Your brain changes based on what you did two weeks ago

(newsweek.com)

76 points | by thunderbong 8 hours ago ago

16 comments

  • csallen 5 hours ago ago

    I've never been a fan of this "your brain changes" terminology that news outlets are so fond of, as if a mere change in your brain is somehow meaningful.

    Obviously, everything you think or experience changes your brain in some way.

    It's like saying that opening a new browser window changes your screen. Duh! That's the point of a monitor. Its pixels have to change in order for it to work. Change is a necessary part of how any machine works. The only brain that doesn't change in response to stimuli is a dead brain.

    (This isn't to say that all changes in the brain are equally mundane. Many changes are interesting and meaningful! But the simple presence of change is a low enough bar as to be meaningless.)

    • hnuser123456 4 hours ago ago

      I agree. The study seems keen to point out that there are various cycles of the brain with various lengths. They claim to have identified a 2-week cycle. It seems likely the brain has all kinds of cycles at geometric-sequence varying frequencies. A ~100hz cycle for updating your vision. A ~20khz cycle for detecting sound pressure changes. A 90 minute sleep cycle. And now apparently, a weeklong cycle and a 15-day cycle. A bad sleep on Sunday night might dampen my whole week if I don't get a chance to make up. A paycheck only comes once every 2 weeks. My brain is a bit different a few days before receiving a check than a few days after. The rest of the article seems to be advice about "maintain healthy habits so they stick" which is nothing new.

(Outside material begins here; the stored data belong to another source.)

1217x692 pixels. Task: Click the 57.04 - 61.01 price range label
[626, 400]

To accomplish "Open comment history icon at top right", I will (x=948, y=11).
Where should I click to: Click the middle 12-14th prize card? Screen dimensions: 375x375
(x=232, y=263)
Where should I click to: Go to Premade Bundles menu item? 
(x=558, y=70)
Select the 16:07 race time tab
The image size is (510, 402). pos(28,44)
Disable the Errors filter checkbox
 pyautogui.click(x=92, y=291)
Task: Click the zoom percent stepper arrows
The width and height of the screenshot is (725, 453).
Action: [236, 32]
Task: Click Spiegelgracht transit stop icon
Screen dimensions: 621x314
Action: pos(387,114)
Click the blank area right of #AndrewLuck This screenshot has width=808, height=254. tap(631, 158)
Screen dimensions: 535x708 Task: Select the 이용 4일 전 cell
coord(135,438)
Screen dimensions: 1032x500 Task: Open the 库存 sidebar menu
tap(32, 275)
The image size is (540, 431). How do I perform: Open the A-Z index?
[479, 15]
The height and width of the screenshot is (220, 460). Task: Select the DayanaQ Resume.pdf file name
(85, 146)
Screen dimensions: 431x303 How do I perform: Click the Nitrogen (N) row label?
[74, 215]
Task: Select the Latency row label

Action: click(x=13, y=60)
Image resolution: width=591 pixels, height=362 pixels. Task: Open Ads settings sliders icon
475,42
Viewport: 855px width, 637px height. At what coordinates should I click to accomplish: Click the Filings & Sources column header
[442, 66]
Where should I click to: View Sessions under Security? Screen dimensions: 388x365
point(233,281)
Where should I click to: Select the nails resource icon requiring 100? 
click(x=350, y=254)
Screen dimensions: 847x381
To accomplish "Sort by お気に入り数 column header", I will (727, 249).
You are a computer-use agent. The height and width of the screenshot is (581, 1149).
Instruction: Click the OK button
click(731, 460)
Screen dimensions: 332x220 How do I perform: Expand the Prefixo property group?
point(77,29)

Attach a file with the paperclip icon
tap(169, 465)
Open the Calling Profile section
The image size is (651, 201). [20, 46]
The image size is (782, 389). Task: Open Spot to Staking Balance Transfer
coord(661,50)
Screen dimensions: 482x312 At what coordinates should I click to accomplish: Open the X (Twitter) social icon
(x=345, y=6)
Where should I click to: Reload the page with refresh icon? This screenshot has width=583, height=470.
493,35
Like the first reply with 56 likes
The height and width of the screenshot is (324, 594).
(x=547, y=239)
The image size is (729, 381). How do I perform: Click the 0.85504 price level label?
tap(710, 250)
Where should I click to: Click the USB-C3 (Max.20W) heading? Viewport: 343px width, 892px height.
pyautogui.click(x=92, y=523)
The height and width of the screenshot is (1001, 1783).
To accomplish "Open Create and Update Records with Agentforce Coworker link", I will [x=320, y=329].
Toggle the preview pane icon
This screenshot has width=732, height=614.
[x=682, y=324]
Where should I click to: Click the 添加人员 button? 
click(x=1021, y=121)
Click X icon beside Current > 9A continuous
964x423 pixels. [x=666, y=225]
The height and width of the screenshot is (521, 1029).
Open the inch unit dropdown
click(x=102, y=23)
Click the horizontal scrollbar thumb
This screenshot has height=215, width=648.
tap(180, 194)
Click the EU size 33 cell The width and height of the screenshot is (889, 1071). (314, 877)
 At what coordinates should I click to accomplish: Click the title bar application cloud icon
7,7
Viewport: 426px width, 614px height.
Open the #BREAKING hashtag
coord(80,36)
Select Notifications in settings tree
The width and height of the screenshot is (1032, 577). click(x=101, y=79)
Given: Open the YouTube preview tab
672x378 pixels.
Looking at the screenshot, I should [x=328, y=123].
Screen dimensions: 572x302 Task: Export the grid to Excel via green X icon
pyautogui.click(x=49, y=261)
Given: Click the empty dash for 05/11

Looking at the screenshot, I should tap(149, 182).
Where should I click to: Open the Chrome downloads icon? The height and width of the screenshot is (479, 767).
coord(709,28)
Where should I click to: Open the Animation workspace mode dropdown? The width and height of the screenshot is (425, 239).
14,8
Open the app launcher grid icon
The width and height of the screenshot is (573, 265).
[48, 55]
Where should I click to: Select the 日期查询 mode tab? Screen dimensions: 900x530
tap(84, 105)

  • haswell 6 hours ago ago
  • marsknight 6 hours ago ago

    Interesting study, but it's n=1. Not really enough to make that bold statement in the title.

    It's misleading.

  • vpribish 5 hours ago ago

    if you prefer a more specialized publication than newsweek ...

    https://neurosciencenews.com/daily-habit-brain-activty-27811...

  • Mathnerd314 5 hours ago ago

    Seems like basic "you expected that, didn't you?" sort of findings, although they did verify the absence of a lot of correlations. But it's kind of cool that they can directly measure how much impairment a bad night's sleep causes.

  • IncreasePosts 4 hours ago ago

    fMRIs can show you, at best, when more or less blood is flowing to a certain part of the brain.

    Is that sufficient to make any claims about what the brain is actually doing?

  • throwuxiytayq 6 hours ago ago

    I’m sure the study is interesting and informing, but the article’s attempt at wrapping it in a popsci take is just too funny. Imagine if your brain didn’t change based on what you did two weeks ago.

    • stvltvs 6 hours ago ago

      Yeah, the brain changing is another way of saying learning and remembering stuff. I trust the study is more than that.

  • twothreeone 6 hours ago ago

    The study's abstract says: "To this end, for a single subject" [...]

    So.. we can stop reading here?

    • amelius 5 hours ago ago

      Researcher: hey, that's odd ...

      HN: N=1. Move along, nothing to see here!

      • SirLordBoss 4 hours ago ago

        To be fair, they're not exactly wrong. Worth repeating with N=10,100,... until we get a robust conclusion, but as it is, there's not much to go on in this one

        • bgirard 4 hours ago ago

          Exactly. We're not researchers and many of us will internalize the finding without the proper confidence weighting. I wish reporting and HN had a higher standard for studies linked on the site with higher N and ideally some independent replications.

          If the results is really interesting and novel then why aren't others racing to replicate it? Because it is not. Yet we're reporting it here with N=1.

    • macqm 5 hours ago ago

      Now another group of researchers have the opportunity to apply for a grant and propose new research on N=10

      • sshine 2 hours ago ago

        Why bother when N=1 is sufficient to solve P=NP?

  • lukeinator42 4 hours ago ago

    As much as people are harping on the fact that the study is N=1, the reality is that these researchers have 133 scans over 133 consecutive days, which is impressive.

    I think naysayers are missing the point that increasing statistical power through repeated measures over long periods of time rather than just increasing N is totally valid. This is honestly probably a better approach than running more participants across fewer scans for an initial longitudinal fMRI study (e.g. I think this is more compelling than if a study were to run 10 people with only weekly scans).